Reproduce everything from the row containing "Click the 懂球帝 watermark text" down to the row containing "point(62,11)", substituting "screen capture" for every occurrence of "screenshot" and leaving all else unchanged.

── Supplied information

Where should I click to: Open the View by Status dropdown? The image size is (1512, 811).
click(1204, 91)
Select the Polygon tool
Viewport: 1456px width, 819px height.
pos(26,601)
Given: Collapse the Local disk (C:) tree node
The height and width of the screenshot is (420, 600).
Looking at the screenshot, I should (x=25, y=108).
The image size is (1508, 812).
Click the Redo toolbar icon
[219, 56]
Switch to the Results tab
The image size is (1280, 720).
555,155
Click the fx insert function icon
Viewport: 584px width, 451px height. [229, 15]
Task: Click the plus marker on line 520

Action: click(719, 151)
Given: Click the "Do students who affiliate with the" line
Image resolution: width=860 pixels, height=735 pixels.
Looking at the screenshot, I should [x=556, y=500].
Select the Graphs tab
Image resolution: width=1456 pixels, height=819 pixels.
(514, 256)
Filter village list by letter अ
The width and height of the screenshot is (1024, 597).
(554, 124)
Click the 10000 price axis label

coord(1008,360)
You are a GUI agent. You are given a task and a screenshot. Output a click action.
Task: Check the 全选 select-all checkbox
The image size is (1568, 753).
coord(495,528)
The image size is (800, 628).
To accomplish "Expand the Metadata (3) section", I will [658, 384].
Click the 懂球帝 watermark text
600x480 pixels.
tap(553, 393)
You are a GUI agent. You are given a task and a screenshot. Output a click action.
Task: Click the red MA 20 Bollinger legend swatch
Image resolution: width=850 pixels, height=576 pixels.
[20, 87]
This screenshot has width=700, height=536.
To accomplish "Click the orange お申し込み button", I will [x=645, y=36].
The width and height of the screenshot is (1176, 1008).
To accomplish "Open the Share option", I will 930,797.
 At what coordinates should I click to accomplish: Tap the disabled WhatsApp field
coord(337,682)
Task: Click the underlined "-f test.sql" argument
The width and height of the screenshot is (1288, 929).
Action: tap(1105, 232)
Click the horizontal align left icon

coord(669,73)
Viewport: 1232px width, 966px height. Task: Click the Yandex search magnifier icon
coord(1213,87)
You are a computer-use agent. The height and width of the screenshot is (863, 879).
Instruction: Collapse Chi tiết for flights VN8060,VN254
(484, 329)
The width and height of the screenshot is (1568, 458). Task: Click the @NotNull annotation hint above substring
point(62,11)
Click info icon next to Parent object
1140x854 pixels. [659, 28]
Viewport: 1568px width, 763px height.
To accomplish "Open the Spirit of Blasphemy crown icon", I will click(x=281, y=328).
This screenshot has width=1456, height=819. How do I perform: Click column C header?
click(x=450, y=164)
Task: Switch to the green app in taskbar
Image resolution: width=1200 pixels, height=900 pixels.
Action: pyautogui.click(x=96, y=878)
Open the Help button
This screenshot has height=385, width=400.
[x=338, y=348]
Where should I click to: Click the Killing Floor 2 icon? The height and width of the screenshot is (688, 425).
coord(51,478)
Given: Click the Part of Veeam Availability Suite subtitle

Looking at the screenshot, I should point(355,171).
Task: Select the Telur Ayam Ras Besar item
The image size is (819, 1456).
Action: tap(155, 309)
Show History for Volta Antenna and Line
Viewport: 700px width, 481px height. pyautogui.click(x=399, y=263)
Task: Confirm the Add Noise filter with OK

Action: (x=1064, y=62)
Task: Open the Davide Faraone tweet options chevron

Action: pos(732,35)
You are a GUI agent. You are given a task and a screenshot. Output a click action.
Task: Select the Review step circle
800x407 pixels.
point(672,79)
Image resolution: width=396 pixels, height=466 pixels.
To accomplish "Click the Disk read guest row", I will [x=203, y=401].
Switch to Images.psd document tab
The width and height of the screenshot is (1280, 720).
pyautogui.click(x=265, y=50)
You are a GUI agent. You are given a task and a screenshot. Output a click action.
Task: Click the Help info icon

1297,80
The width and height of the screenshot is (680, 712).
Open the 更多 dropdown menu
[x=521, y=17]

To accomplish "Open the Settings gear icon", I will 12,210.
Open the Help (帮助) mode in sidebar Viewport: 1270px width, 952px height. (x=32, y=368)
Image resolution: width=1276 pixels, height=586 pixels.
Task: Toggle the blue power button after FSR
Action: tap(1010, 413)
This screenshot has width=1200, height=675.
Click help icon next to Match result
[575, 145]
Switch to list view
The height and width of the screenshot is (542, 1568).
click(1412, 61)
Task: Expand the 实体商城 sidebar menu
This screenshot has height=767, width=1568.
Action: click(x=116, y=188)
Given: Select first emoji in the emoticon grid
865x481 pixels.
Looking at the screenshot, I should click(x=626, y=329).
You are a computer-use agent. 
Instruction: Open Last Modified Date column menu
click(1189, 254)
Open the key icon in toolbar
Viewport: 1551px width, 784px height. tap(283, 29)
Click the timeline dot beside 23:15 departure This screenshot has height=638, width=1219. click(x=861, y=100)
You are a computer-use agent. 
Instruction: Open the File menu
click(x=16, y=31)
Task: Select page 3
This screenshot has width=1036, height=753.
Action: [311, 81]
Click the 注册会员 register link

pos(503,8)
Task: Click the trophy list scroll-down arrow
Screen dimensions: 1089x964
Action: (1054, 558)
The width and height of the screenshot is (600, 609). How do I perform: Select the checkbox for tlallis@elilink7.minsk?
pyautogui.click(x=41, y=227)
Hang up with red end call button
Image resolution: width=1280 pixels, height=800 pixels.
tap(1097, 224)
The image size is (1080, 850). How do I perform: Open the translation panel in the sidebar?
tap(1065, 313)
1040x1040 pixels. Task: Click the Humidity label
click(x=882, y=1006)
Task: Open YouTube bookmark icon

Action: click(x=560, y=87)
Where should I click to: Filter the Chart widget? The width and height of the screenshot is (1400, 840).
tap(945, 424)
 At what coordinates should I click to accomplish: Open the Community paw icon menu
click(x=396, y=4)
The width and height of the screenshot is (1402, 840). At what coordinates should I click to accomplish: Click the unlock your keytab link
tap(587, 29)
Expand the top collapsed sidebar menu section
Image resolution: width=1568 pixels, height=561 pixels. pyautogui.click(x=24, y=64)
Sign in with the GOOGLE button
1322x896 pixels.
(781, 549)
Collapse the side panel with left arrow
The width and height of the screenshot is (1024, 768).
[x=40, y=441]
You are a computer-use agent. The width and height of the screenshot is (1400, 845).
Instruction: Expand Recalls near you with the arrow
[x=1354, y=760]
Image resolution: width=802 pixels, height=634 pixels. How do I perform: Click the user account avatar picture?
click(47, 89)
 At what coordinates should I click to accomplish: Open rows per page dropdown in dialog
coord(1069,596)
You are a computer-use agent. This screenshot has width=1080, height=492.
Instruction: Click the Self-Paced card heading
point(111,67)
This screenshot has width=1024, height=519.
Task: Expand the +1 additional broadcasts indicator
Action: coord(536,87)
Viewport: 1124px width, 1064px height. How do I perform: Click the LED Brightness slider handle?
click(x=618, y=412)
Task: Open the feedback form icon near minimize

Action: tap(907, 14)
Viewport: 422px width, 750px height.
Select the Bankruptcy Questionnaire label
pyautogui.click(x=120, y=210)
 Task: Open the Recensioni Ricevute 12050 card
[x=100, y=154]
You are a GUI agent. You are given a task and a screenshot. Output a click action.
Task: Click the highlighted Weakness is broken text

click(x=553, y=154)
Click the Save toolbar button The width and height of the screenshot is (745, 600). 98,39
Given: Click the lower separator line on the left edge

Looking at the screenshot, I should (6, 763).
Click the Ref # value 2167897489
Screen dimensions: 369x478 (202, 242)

────

- Task answer -
Click the 懂球帝 watermark text
600x480 pixels.
tap(553, 393)
You are a GUI agent. You are given a task and a screen capture. Output a click action.
Task: Click the red MA 20 Bollinger legend swatch
Image resolution: width=850 pixels, height=576 pixels.
[20, 87]
This screen capture has width=700, height=536.
To accomplish "Click the orange お申し込み button", I will [x=645, y=36].
The width and height of the screen capture is (1176, 1008).
To accomplish "Open the Share option", I will 930,797.
 At what coordinates should I click to accomplish: Tap the disabled WhatsApp field
coord(337,682)
Task: Click the underlined "-f test.sql" argument
The width and height of the screen capture is (1288, 929).
Action: tap(1105, 232)
Click the horizontal align left icon

coord(669,73)
Viewport: 1232px width, 966px height. Task: Click the Yandex search magnifier icon
coord(1213,87)
You are a computer-use agent. The height and width of the screen capture is (863, 879).
Instruction: Collapse Chi tiết for flights VN8060,VN254
(484, 329)
The width and height of the screen capture is (1568, 458). Task: Click the @NotNull annotation hint above substring
point(62,11)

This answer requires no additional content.